Name	Type	Description	Default
`language_model_id`	`str \| ModelId`	The model id, can either be a ModelId instance or a string in the following format: 1. For `azure-openai` provider: `azure-openai/azure-endpoint:azure-deployment`. 2. For `openai-compatible` provider: `openai-compatible/base-url:model-name`. 3. For `langchain` provider: `langchain/<package>.<class>:model-name`. 4. For other providers: `provider/model-name`. Defaults to "openai/gpt-4o-mini".	`'openai/gpt-4o-mini'`
`language_model_credentials`	`str \| dict[str, Any] \| None`	The credentials for the language model. Can either be: 1. An API key. 2. A path to a credentials JSON file, currently only supported for Google Vertex AI. 3. A dictionary of credentials, currently only supported for LangChain. Defaults to None.	`None`
`system_instruction`	`str`	The system instruction for the language model. Defaults to an empty string.	`''`
`embedding_model_id`	`str`	The embedding model to use. Defaults to "openai/text-embedding-3-small".	`'openai/text-embedding-3-small'`
`embedding_model_credentials`	`str \| None`	The credentials for the embedding model. Defaults to None.	`None`
`data_store_type`	`str`	The type of data store to use. Defaults to "chroma".	`'chroma'`
`data_store_index`	`str`	The index name for the data store. Defaults to "default".	`'default'`
`data_store_host`	`str \| None`	The host for the data store. Defaults to None.	`None`
`data_store_port`	`int \| None`	The port for the data store. Defaults to None.	`None`
`data_store_config`	`dict`	The configuration for the data store. Defaults to None, in which case a default configuration for the selected data store type will be used.	`None`

`build()`

Build the pipeline.

Returns:

Name	Type	Description
`Pipeline`	`Pipeline`	The built pipeline.

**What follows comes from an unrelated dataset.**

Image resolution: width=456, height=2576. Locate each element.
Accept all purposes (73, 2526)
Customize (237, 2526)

`build_config(query, attachments=None, config=None)`

Build the runtime configuration for the pipeline.

Parameters:

Name	Type	Description	Default
`query`	`str`	The input query.	required
`attachments`	`list[Any] \| None`	The attachments. Defaults to None.	`None`
`config`	`dict[str, Any] \| None`	The configuration. Defaults to None.	`None`

Returns:

Type	Description
`dict[str, Any]`	dict[str, Any]: The runtime configuration for the pipeline.

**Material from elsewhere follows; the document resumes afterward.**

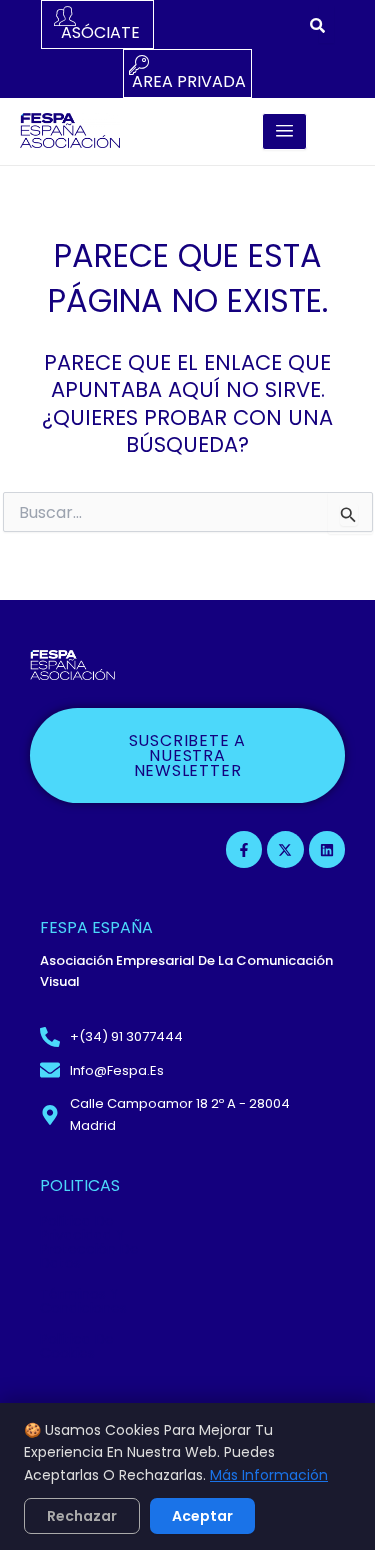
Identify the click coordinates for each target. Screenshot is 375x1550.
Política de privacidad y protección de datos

`build_initial_state(query, attachments=None, config=None)`

Build the initial state for the pipeline.

Parameters:

Name	Type	Description	Default
`query`	`str`	The input query.	required
`attachments`	`list[Any] \| None`	The attachments. Defaults to None.	`None`
`config`	`dict[str, Any] \| None`	The configuration. Defaults to None.	`None`

Returns:

Type	Description
`dict[str, Any]`	dict[str, Any]: The initial state for the pipeline.